Kontrakt na budowę Gazociągu Północnego przez Bałtyk, zawarty przez Niemcy i Rosję, jest pierwszym zwiastunem tego, jak w przyszłości będą kształtować się stosunki polityczne wewnątrz Unii Europejskiej i kto będzie podejmować tam decyzje - uważa rosyjski tygodnik "Ekspert".
"Po przyjęciu do Unii Europejskiej dziesięciu nowych członków wiele krajów wschodnioeuropejskich uzyskało możliwość oddziaływania na politykę UE. I korzystało z niej przede wszystkim po to, aby +odepchnąć+ Rosję jak najdalej od Europy - wszak ich własna pomyślność w dużej mierze zależy od tego, czy staną się one swoistym +buforem+ między dwoma gigantami" - podaje w swym najnowszym numerze zbliżone do Kremla moskiewskie pismo.
Zdaniem "Eksperta", "w wyniku ostatniego kryzysu politycznego w UE, spowodowanego fiaskiem konstytucji europejskiej, władza +maluchów+ w UE ewidentnie zaczęła się kurczyć".
"Kraje +starej+ Europy przekonały się, że jedyną możliwością przetrwania jest powrót do (koncepcji) twardego jądra UE, które będzie podejmować najważniejsze decyzje polityczne i gospodarcze. Kontrakt zawarty przez Niemcy i Rosję jest pierwszym zwiastunem tego, jak w przyszłości będą kształtować się stosunki polityczne wewnątrz Europy i kto będzie podejmować tam decyzje" - podkreśla tygodnik.
"Ekspert" zauważa, że "rząd niemiecki poszedł na to, całkowicie ignorując protesty ze strony swoich wschodnioeuropejskich sąsiadów". "W Europie Wschodniej prawidłowo odczytano sens (tego projektu). Kanclerz Schroeder dostrzegł w rosyjskiej propozycji nie tylko szansę związania konkretnych firm korzystnymi umowami, ale również polityczną perspektywę" - konstatuje pismo.
"Ekspert" wyraża pogląd, że "budowa Gazociągu Północnego to dla Rosji możliwość radykalnej poprawy jej pozycji gospodarczej i politycznej w Europie". "Jednakże w przyszłości zwycięstwo to może przekształcić się w porażkę, jeśli Rosja na serio nie zajmie się dywersyfikacją eksportu gazu" - zauważa.

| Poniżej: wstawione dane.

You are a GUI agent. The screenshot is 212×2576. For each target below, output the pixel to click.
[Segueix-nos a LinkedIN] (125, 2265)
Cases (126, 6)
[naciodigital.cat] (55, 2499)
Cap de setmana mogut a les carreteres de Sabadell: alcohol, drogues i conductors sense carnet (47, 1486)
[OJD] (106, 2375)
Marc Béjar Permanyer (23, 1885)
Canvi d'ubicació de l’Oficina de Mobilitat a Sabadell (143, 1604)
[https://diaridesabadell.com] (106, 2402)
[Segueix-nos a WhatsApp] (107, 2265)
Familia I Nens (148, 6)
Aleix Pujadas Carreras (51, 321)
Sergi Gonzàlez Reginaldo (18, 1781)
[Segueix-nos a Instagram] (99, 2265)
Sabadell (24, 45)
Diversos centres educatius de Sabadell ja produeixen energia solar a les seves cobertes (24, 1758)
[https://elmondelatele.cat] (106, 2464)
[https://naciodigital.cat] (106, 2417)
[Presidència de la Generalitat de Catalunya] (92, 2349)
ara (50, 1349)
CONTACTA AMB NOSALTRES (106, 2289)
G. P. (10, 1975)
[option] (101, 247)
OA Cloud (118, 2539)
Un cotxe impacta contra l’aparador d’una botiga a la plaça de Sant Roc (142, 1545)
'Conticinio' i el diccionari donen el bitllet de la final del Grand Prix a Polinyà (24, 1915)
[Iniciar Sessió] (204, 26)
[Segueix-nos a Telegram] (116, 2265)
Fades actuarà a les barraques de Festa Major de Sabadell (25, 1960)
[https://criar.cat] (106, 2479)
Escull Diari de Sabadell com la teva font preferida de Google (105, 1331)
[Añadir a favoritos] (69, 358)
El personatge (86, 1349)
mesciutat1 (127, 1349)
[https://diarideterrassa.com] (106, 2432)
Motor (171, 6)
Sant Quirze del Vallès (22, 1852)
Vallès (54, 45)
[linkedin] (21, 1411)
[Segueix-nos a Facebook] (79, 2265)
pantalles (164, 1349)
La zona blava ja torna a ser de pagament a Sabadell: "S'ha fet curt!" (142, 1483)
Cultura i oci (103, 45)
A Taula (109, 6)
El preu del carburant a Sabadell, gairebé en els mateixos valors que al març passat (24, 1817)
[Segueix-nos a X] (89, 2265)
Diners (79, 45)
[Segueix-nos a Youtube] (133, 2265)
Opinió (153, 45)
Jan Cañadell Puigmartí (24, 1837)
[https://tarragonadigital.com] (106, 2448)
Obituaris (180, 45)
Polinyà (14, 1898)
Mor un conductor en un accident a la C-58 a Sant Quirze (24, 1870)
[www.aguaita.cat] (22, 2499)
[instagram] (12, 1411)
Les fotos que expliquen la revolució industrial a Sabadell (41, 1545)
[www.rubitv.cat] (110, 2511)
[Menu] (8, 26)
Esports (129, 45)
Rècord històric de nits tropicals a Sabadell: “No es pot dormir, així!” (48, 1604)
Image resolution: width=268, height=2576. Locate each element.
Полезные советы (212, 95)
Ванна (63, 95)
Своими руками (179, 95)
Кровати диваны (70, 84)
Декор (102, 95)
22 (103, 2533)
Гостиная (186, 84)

Według "Eksperta", "obecnie Rosja w znacznie większym stopniu uzależniona jest od eksportu gazu do Europy niż Europa od rosyjskiego gazu". "Europa ma alternatywne źródła zaopatrzenia w gaz, a Gazprom innych rynków zbytu nie ma. Dlatego - jak uważa większość ekspertów - rezygnacja z rosyjskiego gazu oznaczałaby dla Europy lokalny kryzys ekonomiczny. Natomiast dla Rosji byłby to kryzys globalny" - wyjaśnia pismo.
W opinii "Eksperta", "Rosja nie powinna wpadać w euforię z powodu otwierających się przed nią perspektyw w Europie, lecz skoncentrować się na poszukiwaniu nowych kierunków eksportu gazu". Za najbardziej perspektywiczne rynki tygodnik uznał Chiny i Indie.
"Jeśli Rosja zdywersyfikuje system eksportu gazu, to rzeczywiście uzyska potężne ekonomiczne i polityczne narzędzie oddziaływania nie tylko w Azji, lecz także w Europie" - konkluduje "Ekspert".